I was actually thinking of making a tiny Xlib-less keylogger the other day, haha. (As in, talking to X via write()/read() directly.) Not quite sure why; perhaps the theoretically-interesting scenario of "not linking to libX11 might be less suspicious?" could be one explanation. I don't seem to need to give myself a rationale to stay motivated on my current track (woohoo), so I'm just tinkering for now.
Uh - getting root on Linux isn't exactly straightforward!

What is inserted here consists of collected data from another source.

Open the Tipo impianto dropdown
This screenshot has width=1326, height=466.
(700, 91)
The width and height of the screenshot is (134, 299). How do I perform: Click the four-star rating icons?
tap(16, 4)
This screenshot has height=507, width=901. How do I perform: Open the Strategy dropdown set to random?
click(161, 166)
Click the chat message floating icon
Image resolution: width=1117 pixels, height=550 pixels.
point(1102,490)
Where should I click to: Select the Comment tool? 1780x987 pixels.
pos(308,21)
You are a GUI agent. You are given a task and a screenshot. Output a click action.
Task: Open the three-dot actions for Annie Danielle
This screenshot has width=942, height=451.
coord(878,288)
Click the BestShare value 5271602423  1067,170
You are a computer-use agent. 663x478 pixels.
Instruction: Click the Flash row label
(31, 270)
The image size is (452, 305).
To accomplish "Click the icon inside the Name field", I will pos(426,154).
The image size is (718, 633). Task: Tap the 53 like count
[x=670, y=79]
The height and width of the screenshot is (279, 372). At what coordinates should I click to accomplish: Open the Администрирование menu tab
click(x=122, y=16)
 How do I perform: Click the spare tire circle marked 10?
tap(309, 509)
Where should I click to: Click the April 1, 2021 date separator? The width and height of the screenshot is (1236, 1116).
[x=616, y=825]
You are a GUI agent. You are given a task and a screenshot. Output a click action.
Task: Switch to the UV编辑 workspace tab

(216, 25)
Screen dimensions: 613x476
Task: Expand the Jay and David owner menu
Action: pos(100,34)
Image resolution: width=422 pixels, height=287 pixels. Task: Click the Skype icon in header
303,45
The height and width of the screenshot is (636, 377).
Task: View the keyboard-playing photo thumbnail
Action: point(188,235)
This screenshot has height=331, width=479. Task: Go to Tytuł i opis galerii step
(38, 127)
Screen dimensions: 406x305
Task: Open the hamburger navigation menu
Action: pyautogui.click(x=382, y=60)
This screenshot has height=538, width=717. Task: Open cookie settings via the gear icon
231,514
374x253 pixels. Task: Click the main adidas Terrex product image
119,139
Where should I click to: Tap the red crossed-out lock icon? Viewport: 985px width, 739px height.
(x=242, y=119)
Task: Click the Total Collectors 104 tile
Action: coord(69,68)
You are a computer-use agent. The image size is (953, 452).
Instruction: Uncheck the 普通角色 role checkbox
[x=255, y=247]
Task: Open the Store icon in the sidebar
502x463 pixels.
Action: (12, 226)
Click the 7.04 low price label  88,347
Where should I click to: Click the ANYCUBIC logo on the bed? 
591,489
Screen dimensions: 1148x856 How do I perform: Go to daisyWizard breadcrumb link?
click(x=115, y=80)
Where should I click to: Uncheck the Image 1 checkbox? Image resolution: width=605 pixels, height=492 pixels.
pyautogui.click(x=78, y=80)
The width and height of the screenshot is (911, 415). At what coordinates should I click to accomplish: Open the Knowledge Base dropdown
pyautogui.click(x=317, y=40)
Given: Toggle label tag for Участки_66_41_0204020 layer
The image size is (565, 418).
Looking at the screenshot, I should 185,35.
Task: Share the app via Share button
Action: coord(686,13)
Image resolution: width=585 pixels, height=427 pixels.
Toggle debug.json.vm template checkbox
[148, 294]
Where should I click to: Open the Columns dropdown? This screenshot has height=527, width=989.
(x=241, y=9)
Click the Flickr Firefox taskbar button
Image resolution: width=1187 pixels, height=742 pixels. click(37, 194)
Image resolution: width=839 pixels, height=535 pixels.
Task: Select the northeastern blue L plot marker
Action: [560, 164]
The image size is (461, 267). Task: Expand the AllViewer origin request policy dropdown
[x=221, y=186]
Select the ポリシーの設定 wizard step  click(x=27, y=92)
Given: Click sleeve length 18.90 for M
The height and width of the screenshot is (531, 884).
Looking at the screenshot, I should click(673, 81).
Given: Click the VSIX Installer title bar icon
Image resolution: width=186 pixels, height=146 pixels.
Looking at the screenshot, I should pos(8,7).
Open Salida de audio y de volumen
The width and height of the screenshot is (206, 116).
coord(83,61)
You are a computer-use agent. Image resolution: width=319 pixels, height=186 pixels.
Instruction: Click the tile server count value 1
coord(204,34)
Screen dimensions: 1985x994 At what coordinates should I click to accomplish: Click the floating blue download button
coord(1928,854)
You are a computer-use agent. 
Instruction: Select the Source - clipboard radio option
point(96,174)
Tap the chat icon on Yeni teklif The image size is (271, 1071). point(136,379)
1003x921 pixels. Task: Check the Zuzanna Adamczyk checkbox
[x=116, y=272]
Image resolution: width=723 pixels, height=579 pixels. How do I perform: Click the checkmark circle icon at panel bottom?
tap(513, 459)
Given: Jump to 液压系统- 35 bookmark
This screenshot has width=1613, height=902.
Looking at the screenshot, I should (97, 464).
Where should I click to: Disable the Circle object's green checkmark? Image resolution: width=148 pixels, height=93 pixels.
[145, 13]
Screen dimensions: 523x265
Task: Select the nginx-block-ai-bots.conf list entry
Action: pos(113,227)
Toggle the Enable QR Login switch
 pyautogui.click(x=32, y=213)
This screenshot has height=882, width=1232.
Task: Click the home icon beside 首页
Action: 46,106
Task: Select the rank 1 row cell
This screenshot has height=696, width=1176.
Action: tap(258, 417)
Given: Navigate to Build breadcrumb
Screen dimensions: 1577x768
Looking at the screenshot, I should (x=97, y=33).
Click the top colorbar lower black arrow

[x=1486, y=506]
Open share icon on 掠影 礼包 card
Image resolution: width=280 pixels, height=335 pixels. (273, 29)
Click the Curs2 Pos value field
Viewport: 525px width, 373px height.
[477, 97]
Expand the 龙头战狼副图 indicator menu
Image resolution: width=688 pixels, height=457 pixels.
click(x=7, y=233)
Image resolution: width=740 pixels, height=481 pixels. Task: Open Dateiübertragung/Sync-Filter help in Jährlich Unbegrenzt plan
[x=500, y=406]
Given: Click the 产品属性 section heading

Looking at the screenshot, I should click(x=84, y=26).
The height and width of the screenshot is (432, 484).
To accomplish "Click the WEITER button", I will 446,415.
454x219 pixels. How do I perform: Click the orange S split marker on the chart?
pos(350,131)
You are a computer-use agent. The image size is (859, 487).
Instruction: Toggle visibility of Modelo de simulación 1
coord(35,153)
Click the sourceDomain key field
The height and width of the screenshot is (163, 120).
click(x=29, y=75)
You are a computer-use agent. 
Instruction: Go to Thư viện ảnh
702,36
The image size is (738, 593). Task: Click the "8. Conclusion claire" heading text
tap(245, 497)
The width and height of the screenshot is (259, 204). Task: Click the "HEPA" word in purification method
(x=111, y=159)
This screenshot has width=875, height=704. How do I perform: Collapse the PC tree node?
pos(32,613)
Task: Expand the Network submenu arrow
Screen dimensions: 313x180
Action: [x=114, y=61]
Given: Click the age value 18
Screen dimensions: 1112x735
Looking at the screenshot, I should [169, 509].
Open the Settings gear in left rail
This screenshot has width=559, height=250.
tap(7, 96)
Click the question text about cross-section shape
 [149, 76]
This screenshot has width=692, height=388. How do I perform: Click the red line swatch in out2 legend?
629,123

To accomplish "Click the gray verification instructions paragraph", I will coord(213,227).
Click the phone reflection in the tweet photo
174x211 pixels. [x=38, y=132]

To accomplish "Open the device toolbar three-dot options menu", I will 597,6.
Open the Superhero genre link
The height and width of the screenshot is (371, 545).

Although there was that one time I found a very confused Docker installation (running Ubuntu on CentOS... I'd never used Docker before and could not figure out which way was up ("wat, I have yum AND ap--wait no now apt-get disappeared where did it go"), for about an hour lol) and this system may or may not have left /dev/vda1 in the Docker image... and it may have allowed me to mount it read-write from under the host system, with effective UID 0... ._. (IIRC, I think it was visudo that worked great.)
I wonder if there's a password manager that stores data in the kernel and/or uses the kernel's crypto keyring - and whether such effort would be worth it? (At least this would thwart local attacks, and only remote attacks via the Wi-Fi stack would work. xD)
I've fished forgotten passwords out of Login Data more times than I have fingers, I think. sqlite3 .dump + printf "$(sed 's/../\\x&/g')" FTW.
Linux's non-umbrella model, where there's no cohesive oversight, will be its undoing, I think.
On the subject of AV my favorite thing is https://github.com/taviso/loadlibrary :P (if just for the very non-official "you totally know Google is using this every day.")
One thing I was vaguely considering (last night, actually) was an idea I've had for a while - taking forensic memory-dump analysis tools to the next level and making them work in realtime with QEMU. End result being, you run a tool as root with the PID to a running QEMU instance, it attaches (possibly via process_vm_{read,write}v) and lets you watch VT streams, see keys+passwords being typed in SSH, perhaps take screenshots, see the process tree, etc.
A friend of mine is running SmashTheStack. He has build an IT sec company in the past (and sold it), maybe you can learn something from the war games. People from Project Zero and very clever people from Stanford are active in the community - those are top-notch hackers.
It's very low-level stuff, but if you like, try to hack those servers. Have fun!